■ **Goal of the exercise**
Line by line, output everything from the one that contains "Image resolution: width=577" through the end of the material below, exactly as written and with no pictures.

■ **Records**
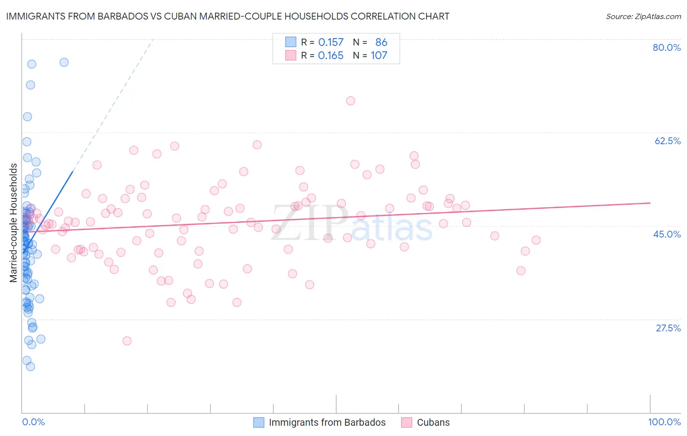Click the chart title text
This screenshot has height=436, width=687.
click(x=228, y=16)
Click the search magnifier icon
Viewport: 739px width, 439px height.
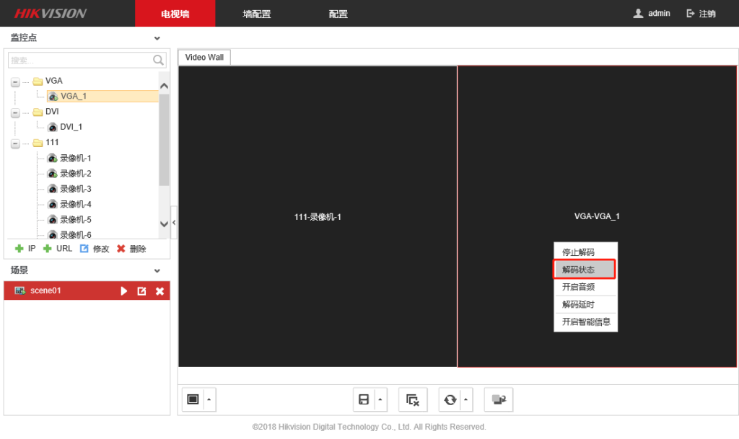(x=158, y=61)
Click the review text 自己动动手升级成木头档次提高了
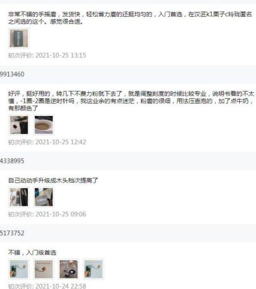 [x=53, y=180]
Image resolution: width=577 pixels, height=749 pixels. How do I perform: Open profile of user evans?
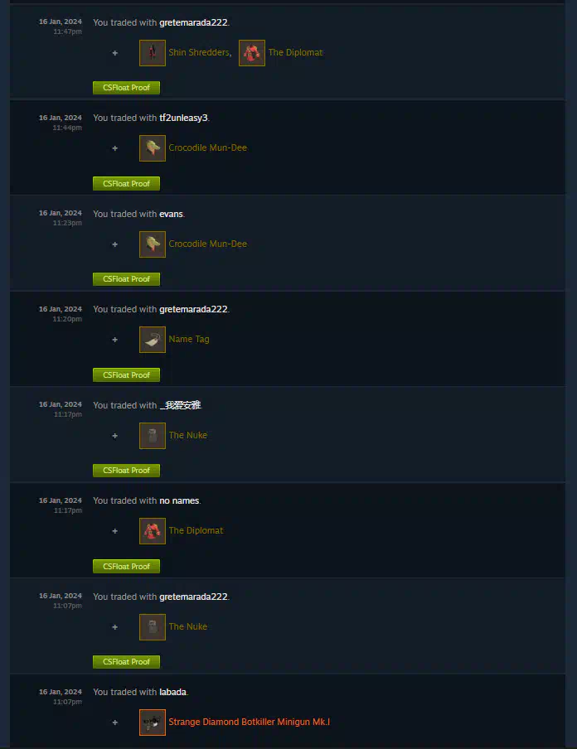[x=171, y=214]
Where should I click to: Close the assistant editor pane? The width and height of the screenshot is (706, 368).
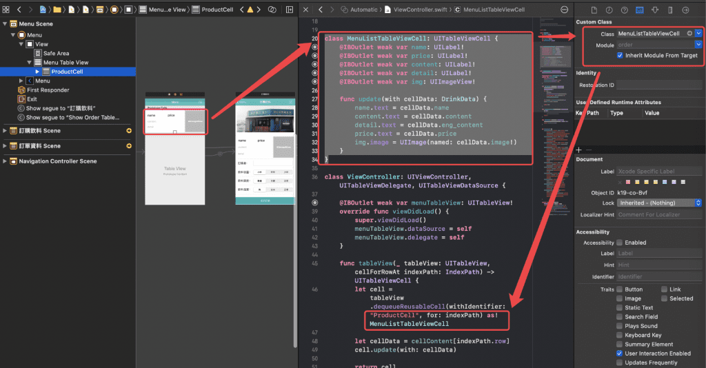[x=307, y=10]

■ **Answer**
Image resolution: width=577 pixels, height=749 pixels. How do I perform: Open profile of user evans?
[x=171, y=214]
Where should I click to: Close the assistant editor pane? The width and height of the screenshot is (706, 368).
[x=307, y=10]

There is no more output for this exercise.